▸ TASK INSTRUCTIONS
Please resume the article below on NASA's work to keep spacecraft free of Earth microbes, picking up right after its final sentence.

▸ SOURCE EXTRACT
>>>>

When NASA's Phoenix Mars Lander rocketed into space Saturday, it went, like all missions, with the assurance that as few Earth microbes as possible tagged along.

Hitchhiking microbes could impair the experiments, or worse -- an errant microbe could contaminate the planet.
Keeping the spacecraft sterile was the job of an obscure but crucial part of NASA known as the Planetary Protection unit.

The main Planetary Protection research center is at the Jet Propulsion Laboratory in La Canada Flintridge, Calif., where Jason Kastner supervises a small team of scientists working in labs that smell of bacterial cultures.
Kastneris in charge of nitpicking about the exact number of bacteria NASA inadvertently shoots into space.

Phoenix had to be even cleaner than most missions, going a step beyond Planetary Protection's sterilizing procedures. Merely killing all the bacteria wasn't good enough for this trip.

Phoenix scientists had to scrape every bit of organic material from the craft. Even dead bacteria could contaminate the experiments.

NASA's official worrywarts are anxious not only about microorganisms contaminating other celestial bodies but also about organisms reaching Earth.

So far, NASA has obtained only low-risk samples from space. The Stardust mission collected comet dust in 2004, and the Genesis probe launched in 2001 gathered solar wind particles. Scientists said there was little likelihood for life in such environments.

<<<<

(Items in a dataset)
>>>>

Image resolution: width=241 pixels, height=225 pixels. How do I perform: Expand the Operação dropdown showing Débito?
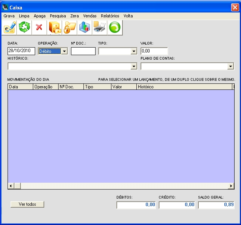64,51
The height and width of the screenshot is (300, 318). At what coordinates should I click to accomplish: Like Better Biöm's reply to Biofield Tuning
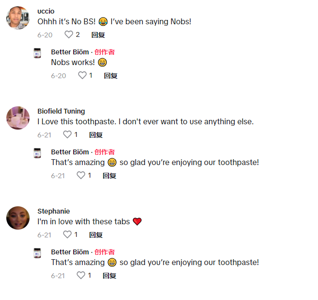(x=81, y=176)
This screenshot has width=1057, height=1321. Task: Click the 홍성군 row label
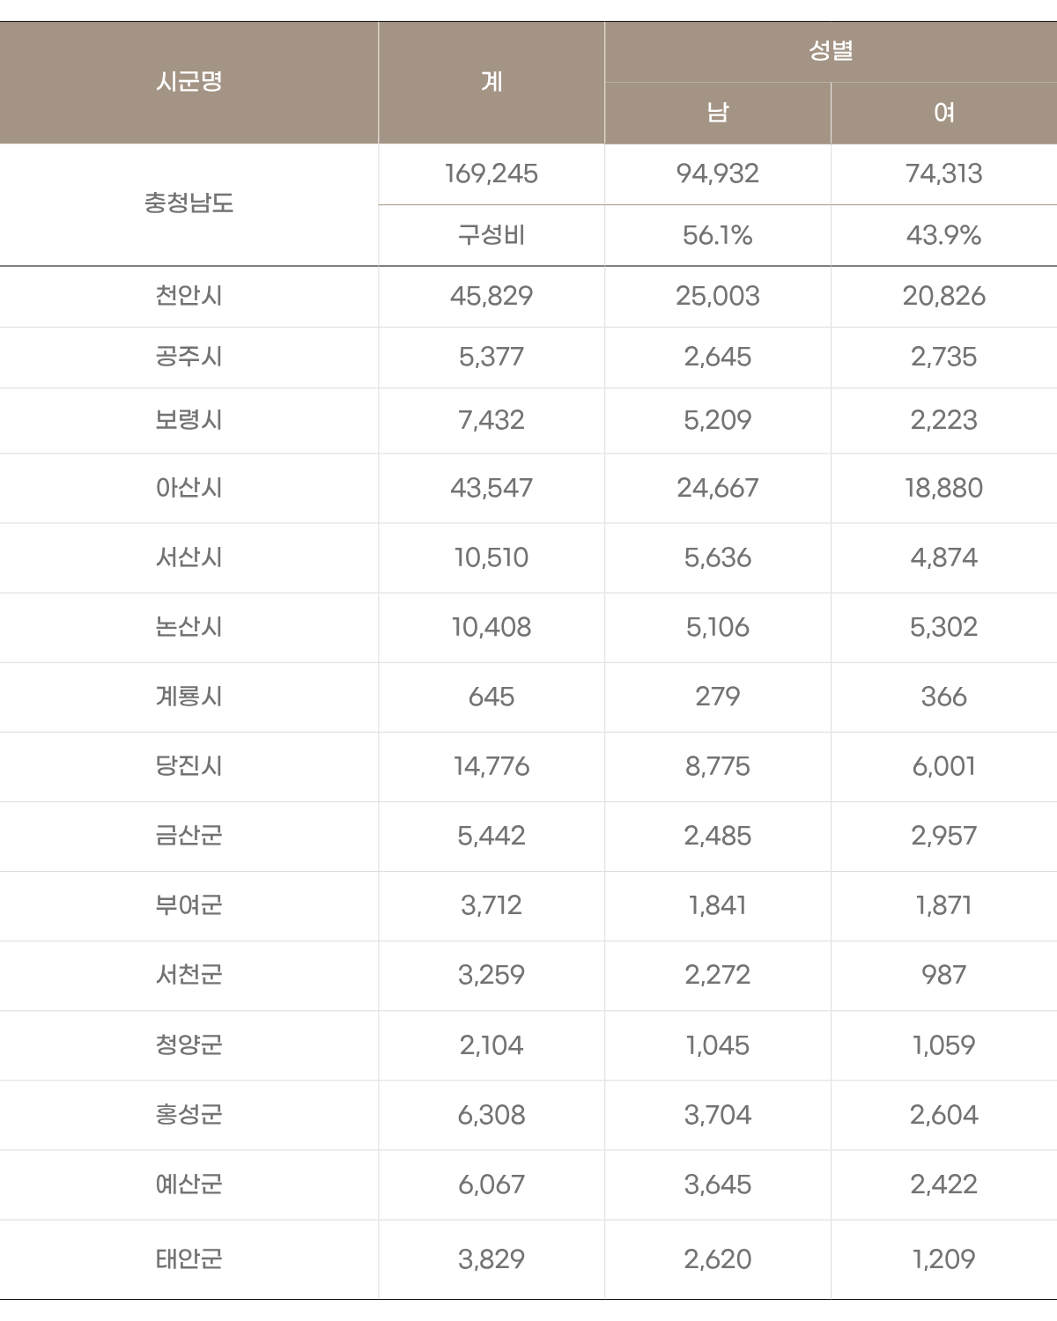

<<<<

▸ RESPONSE AREA
Because scientists must be so careful to keep Earth organisms in their proper place, NASA puts its missions together in a clean room. Air filters protect the spacecraft from contamination, and workers must wear head-to-toe suits to go inside.

Although missions to Mars and the icy moons of Jupiter are subject to stringent requirements, others heading to targets that have no possibility of life, such as the moon, can be treated less strictly.

The partially assembled Mars Science Laboratory -- the next-generation rover scheduled for launch in 2009 -- is the lone occupant of the largest clean room at JPL.

Among the toughest potential passengers are bacteria called Bacillus. Bacillus is able to have a protective coat.
Sometimes, the tests turn up more than the usual suspects. Planetary Protection scientist Kasthuri Venkateswaran has discovered new organisms lurking on the spacecraft. He named one after the mission on which he found it: Bacillus odysseyi, a bacterium that evolved to live in the spare environment of a clean room. Its secondary spore coat makes it resistant to radiation.

Venkateswaran discovered another kind of Bacillus apparently living off energy from the aluminum surface of a spacecraft, with no apparent source of nutrients!